Exhibit 99.2
FOR IMMEDIATE RELEASE
Choice Hotels Proposes to Acquire Wyndham Hotels & Resorts for $90.00 per Share in
Cash-and-Stock Transaction
Represents 26% Premium to 30-Day VWAP ending on October 16, 2023, 11% Premium to 52-Week
High, and 30% Premium to Latest Closing Price
Significantly Enhances the Return on Investment for Choice and Wyndham Franchisees
Provides a Compelling Range of Lodging Options and Price Points Well-Positioned to Serve Evolving
Needs of the Value-Driven Traveler
Annual Run-Rate Synergies of Approximately $150 Million Anticipated While Accelerating Opportunities
for Sustained Long-Term Growth
ROCKVILLE, Md., Oct. 17, 2023 – Choice Hotels International, Inc. (NYSE: CHH) (the “Company” or “Choice”), today announced a proposal to acquire all the outstanding shares of Wyndham Hotels & Resorts, Inc. (NYSE: WH) (“Wyndham”) at a price of $90.00 per share, payable in a mix of cash and stock.

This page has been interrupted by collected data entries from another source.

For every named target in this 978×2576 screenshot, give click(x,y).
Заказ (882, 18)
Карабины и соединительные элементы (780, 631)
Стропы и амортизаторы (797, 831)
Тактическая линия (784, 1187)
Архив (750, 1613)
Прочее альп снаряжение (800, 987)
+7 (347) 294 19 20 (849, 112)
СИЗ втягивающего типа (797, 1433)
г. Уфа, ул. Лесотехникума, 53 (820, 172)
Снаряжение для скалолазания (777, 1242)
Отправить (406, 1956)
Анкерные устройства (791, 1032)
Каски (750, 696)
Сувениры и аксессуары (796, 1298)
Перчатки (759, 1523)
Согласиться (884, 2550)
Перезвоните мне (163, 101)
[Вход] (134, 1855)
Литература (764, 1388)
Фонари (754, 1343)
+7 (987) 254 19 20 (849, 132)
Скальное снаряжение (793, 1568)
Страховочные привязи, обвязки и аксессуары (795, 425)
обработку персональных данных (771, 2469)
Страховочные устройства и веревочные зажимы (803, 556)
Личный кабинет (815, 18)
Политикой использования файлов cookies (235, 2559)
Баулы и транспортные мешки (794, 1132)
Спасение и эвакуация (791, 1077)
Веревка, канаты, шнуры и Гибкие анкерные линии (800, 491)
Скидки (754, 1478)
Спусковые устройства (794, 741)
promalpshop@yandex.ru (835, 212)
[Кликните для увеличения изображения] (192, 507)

Under Choice’s proposal, the $90.00 per share to be received by Wyndham shareholders would consist of $49.50 in cash and 0.324 shares of Choice common stock for each Wyndham share they own. Choice’s proposal represents a 26% premium to Wyndham’s 30-day volume-weighted average closing price ending on October 16, 2023, an 11% premium to Wyndham’s 52-week high, and a 30% premium to Wyndham’s latest closing price. In addition, Choice’s proposal includes a cash or stock election mechanism, which would provide Wyndham shareholders with the ability to choose either cash, stock, or a combination of cash and stock consideration, subject to a customary proration mechanism. The proposal implies a total equity value for Wyndham of approximately $7.8 billion on a fully diluted basis. With the assumption of Wyndham’s net debt, the proposed transaction is valued at approximately $9.8 billion.
Choice is making its latest proposal public following Wyndham’s decision to disengage from further discussions with Choice, following nearly six months of dialogue.
Patrick Pacious, President and Chief Executive Officer of Choice Hotels, said, “We have long respected Wyndham’s business and are confident that this combination would significantly accelerate both Choice’s and Wyndham’s long-term organic growth strategy for the benefit of all stakeholders. For franchisees, the transaction would bring Choice’s proven franchisee success system to a broader set of owners, enabling them to benefit from Choice’s world-class reservation platform and proprietary technology to drive cost savings and greater investment returns. Additionally, the value-driven leisure and business traveler would benefit from the combined company’s rewards program, which would be on par with the top two global hotel rewards programs, enabling them to receive greater value and access to a broader selection of options across stay occasions and price points.”
“A few weeks ago, Choice and Wyndham were in a negotiable range on price and consideration, and both parties have a shared recognition of the value opportunity this potential transaction represents. We were therefore surprised and disappointed that Wyndham decided to disengage. While we would have preferred to continue discussions with Wyndham in private, following their unwillingness to proceed, we feel there is too much value for both companies’ franchisees, shareholders, associates, and guests to not continue pursuing this transaction. Importantly, we remain convinced of both the many benefits of the combination and our ability to complete it,” concluded Pacious.